2,000 klms? Im exhausted reading about it! Yes also strangely jealous. What a fun thing to do. To see such a beautiful place at bike level would be amazing.

Hen said...

It's nice to see how you put together a cycling-suitable wardrobe in your own style. I'm very impressed with the packing-volume, too.

Sharon said...

Oh my what an amazing trip and no wonder your are looking so fit. I often wonder about doing this sort of trip but would be taking Farbrickate's approach.

Good to see you again.

Emma said...

Long time reader and lurker here - love your blog!

Just a quick question about the sleeping bag liner you made, did the sandwashed silk turn out well for this? I've been wanting to make liners like the ones they sell in outdoors shops, the silk ones that pack really small. I'm reluctant to buy them when I know I could probably get the fabric from Greenfields for heaps cheaper.

Cathie Gorman said...

Love this! I have never been entirely happy with my cycle touring wardrobe - too much black!
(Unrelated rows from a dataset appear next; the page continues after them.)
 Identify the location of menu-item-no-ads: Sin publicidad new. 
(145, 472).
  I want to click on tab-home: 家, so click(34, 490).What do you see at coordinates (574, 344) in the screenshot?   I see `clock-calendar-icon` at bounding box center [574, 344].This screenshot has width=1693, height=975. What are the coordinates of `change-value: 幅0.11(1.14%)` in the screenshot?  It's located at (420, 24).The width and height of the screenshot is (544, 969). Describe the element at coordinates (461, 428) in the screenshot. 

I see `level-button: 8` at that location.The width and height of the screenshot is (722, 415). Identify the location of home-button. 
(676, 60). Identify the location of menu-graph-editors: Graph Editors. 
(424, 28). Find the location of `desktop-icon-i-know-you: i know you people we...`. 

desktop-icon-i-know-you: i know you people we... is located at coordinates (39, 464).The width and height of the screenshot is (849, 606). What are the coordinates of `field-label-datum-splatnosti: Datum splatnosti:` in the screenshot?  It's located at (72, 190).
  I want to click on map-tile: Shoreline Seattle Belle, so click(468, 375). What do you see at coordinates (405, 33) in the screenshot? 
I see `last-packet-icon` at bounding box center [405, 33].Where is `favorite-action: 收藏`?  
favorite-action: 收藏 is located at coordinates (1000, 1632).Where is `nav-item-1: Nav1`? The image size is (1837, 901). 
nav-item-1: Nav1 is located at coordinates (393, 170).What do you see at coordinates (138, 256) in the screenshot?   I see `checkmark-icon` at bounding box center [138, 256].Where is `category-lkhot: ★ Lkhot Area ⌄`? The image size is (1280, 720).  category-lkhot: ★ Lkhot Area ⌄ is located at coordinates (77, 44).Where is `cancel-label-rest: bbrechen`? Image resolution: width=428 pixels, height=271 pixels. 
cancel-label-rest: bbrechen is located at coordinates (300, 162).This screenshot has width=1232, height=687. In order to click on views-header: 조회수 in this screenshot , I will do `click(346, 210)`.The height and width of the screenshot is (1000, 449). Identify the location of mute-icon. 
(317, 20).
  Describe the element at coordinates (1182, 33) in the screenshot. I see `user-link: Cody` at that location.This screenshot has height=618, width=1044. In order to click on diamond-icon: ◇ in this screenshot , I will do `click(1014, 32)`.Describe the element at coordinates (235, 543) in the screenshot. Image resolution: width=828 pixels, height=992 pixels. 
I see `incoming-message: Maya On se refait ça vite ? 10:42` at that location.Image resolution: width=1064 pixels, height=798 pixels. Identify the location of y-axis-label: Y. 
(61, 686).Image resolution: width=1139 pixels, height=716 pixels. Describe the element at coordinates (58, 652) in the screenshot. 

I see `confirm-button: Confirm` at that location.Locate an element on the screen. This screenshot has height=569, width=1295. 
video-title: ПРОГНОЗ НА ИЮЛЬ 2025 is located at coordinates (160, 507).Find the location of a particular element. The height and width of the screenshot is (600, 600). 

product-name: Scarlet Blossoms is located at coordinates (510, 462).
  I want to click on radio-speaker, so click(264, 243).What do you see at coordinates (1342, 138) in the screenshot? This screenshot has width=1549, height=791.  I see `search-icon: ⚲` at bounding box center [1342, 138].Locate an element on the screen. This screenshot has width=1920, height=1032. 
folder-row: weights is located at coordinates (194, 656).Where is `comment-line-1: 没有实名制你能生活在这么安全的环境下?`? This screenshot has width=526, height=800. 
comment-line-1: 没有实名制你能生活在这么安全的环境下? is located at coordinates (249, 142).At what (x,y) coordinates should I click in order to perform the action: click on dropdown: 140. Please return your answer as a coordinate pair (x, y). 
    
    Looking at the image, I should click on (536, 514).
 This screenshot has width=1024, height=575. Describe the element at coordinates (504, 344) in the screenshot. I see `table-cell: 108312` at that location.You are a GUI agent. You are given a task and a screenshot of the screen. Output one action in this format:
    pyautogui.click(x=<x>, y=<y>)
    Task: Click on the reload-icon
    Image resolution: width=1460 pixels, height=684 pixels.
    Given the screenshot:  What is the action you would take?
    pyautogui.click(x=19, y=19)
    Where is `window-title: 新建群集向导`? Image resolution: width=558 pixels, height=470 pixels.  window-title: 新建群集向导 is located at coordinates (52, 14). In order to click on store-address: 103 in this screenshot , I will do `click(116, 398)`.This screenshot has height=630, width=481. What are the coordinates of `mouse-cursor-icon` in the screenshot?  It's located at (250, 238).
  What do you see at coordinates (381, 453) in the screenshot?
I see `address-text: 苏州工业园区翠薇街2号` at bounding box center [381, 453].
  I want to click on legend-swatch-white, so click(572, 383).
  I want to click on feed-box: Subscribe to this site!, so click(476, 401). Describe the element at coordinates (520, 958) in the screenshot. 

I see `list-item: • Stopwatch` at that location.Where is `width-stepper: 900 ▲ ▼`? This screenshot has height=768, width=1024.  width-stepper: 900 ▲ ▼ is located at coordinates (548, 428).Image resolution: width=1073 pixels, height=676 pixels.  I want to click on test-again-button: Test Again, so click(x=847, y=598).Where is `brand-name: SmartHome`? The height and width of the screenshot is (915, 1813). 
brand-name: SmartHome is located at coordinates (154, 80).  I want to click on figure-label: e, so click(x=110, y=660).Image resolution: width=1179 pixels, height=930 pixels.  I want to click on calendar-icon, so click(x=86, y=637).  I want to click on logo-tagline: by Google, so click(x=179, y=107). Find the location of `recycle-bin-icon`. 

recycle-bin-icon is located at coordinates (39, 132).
All of your lovely creations have inspired me.

kbenco said...

My fabric was from Greenfields, and the liner was ridiculously easy to make, I just zipped our two sleeping bags together and laid them out over the fabric, doubled lengthways. As our sleeping bags are shaped, I used a whole width of fabric as the centre section, and added a triangular piece to each side at the opening end, tapering to nothing by about waist level. (This is easier to do than to explain....). I flat felled the joining seams. I offset the top edge of the liner, which I then used as a covering for my clothing bag, which was my pillow!
The liner packed down to a very small object, like the commercial liners, but is of a slightly thicker fabric than some of the commercial liners, which seem to be habouti silk, which I do not think would last long under camping conditions.
I made a stuff sack for the liner, from the silk scraps, but in retrospect I would make the stuff sack from a more robust fabric, as the seams strained and pulled after six weeks of use. The liner, on the other hand, did not seem to wear at all. I hand washed it as needed and expect that it will be useful for many more camping trips.